Not too long ago, what you said in a meeting, or even presented at a conference, lived for about as long as the words still hung in the air. Without a doubt, you could gain a reputation for brilliance and insight that might outlast your true brilliance and insight, or you could gain a handle as the “did she really say that?” person. Either way, unless your brilliant, or not-so brilliant, words ended up on the nightly news or as a Harvard Business case study, very few stood a chance of defining you in perpetuity.
Today’s deeply connected and always-on world has changed what information dies and more importantly what information lives. On. And on.
In a recent article by Brian Solis of the Altimeter Group on the “Internet of Things,” Brian states, “In 2008, the number of things connected to the Internet exceeded the number of people on earth. By 2020, it’s expected that there will be 50 billion things connected.” If you are old enough, or watch enough YouTube, that’s a far cry from the 80’s shampoo ad reminding you, “if you tell 2 friends, they’ll tell 2 friends, and so on and so on…” Last time I checked, the ad got Faberge Organics up to 32 “likes.” Compare that to Justin Bieber, who wins the retweets average race at 32k per tweet.

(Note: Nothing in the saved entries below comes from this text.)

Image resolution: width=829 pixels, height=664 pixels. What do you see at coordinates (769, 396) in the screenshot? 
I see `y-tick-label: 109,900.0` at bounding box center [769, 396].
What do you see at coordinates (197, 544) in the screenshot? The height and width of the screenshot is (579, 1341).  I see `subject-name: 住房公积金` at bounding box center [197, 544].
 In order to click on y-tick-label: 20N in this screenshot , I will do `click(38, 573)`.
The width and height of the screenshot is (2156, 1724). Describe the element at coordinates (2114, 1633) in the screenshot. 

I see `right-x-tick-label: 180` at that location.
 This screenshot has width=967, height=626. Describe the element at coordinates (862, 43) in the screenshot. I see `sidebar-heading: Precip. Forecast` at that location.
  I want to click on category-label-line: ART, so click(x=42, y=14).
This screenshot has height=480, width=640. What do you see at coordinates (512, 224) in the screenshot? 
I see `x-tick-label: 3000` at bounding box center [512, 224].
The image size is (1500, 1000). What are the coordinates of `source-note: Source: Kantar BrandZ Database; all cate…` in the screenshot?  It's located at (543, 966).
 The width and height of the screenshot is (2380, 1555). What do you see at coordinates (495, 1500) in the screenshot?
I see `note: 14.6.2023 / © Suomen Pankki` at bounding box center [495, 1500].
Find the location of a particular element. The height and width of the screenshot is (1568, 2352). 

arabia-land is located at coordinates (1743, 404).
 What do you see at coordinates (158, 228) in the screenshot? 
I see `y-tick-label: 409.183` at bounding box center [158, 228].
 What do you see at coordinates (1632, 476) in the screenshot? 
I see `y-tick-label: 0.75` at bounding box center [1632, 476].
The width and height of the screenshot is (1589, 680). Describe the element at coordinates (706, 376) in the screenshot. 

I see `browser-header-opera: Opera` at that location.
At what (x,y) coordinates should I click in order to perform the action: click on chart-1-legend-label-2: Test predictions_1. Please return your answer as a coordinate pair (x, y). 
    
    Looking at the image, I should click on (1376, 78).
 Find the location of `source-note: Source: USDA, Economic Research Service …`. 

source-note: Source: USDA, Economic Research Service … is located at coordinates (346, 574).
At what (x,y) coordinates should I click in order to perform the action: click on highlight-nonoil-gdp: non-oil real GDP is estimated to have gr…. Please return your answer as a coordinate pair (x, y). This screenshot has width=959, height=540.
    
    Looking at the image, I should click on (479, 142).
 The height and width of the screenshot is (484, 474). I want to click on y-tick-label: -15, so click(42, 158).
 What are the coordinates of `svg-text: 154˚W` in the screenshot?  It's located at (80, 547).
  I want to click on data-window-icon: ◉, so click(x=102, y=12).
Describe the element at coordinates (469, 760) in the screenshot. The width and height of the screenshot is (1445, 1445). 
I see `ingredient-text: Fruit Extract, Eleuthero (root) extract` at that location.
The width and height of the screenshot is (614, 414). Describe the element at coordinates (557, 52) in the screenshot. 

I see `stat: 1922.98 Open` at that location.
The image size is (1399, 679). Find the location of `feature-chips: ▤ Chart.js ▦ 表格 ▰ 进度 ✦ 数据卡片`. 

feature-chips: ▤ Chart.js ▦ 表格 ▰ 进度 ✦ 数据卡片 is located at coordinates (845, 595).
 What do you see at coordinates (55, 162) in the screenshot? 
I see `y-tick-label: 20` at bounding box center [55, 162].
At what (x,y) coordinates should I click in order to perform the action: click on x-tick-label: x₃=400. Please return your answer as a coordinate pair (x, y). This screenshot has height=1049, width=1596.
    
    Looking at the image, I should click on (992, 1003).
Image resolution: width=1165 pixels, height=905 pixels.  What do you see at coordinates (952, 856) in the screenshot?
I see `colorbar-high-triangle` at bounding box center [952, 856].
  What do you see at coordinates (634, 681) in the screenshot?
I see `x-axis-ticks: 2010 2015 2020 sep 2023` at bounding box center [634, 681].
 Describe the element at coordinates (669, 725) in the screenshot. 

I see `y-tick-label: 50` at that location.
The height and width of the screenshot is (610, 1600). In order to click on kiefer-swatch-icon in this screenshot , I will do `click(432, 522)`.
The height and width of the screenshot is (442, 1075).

It is those connected things that can do as much, if not more, than your traditional communication plan of message, audience, vehicle and timing to define who sees you and hears you.
Expect what you say to be available to anyone, at any time, and in perpetuity. As communication professionals, we need to be more intentional than ever in delivering messages that are relevant, easily understood and eminently repeatable.
What you say in Vegas, definitely does not stay in Vegas.